SINGAPORE’S ‘REAL OUTCOMES’

Addressing the point on social spending, Mr Lee countered that when it comes to healthcare, for instance, Singapore had been ranked second and sixth in the world for its healthcare outcomes and system by the Economist Intelligence Unit and World Health Organisation respectively.

Singapore thus has a longer life expectancy at birth compared to countries such as the United States, while its infant mortality is also among the lowest in the world, he added.

On the education front, Singaporean students have consistently outperformed others in international rankings, such as the Programme for International Student Assessment (Pisa). He also noted that students from the poorest families performed significantly better than their counterparts in countries under the Organisation for Economic Cooperation and Development (OECD).

Though Singapore does not have a minimum wage, Mr Lee said “we have income support for low-income workers, generous schemes for worker upskilling and a progressive wage model for certain low-wage jobs”.

No other country “comes close” when one considers ownership of homes, with Mr Lee pointing out that 90 per cent of Singaporeans own their homes. This is also the case for the poorest 10 per cent of households, where 84 per cent also own their homes.

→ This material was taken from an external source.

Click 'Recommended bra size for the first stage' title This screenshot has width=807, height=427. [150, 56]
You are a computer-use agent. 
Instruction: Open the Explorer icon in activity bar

Mr Lee stressed that it “is to Singapore’s credit rather than discredit” that it has achieved those outcomes with lower taxes and spending compared with most countries.

“We set out to achieve real outcomes for our people — good health, education, jobs and housing — rather than satisfy a collection of ideologically driven indicators.”

DIFFERENT REALITIES FOR SINGAPORE

Economist Song Seng Wun from CIMB Private Banking agreed that Oxfam’s findings do not exactly reflect the country’s social landscape. “Are there hidden slum areas in Singapore that we didn't know about? Just look out your windows and take a look about your neigbourhood. Has inequality worsened?” he asked.

“While the index is interesting, we shouldn't take it to heart.”

Mr Song also said that because Singapore plans its spending for the long term, therefore, on an aggregate level, the level of public social spending as a percentage of total spending may be seen to be small.

Economist Walter Theseira from the Singapore University of Social Science said that the country’s poor ranking is a result of Oxfam not measuring outcomes, and this is why it scored lower than a number of other countries “where the effects of inequality on actual outcomes is worse”.

Associate Professor Theseira, who is also a Nominated Member of Parliament, said: “No low-income Singaporean would change places with low-income citizens of Indonesia and the Philippines, but those countries are ranked much higher within Asia by Oxfam.”

He noted that Oxfam also did not measure some important social inputs such as Singapore’s massive provision of public housing, which is an important leveller of social inequality.

Oxfam’s methodology, he said, is “implicitly based on the premise that the best system for fighting inequality is one where there are high and progressive taxes that fund state provision of health, education, and other social services”.

While this is not wrong in itself, it is “wrong to assert that this is the best way to fight inequality in every country and that we all should be measured by it”, he said.

There is a need “to have a better conversation about inequality” in Singapore, he added. “But it cannot be premised on research that is not well-suited for the challenges we face in Singapore, and ultimately, doesn’t produce a measure that correlates well with the living reality of Singaporeans, who know that inequality is a problem here, but is not characterised by the poverty and absolute deprivation seen in many countries of similar ‘rank’.”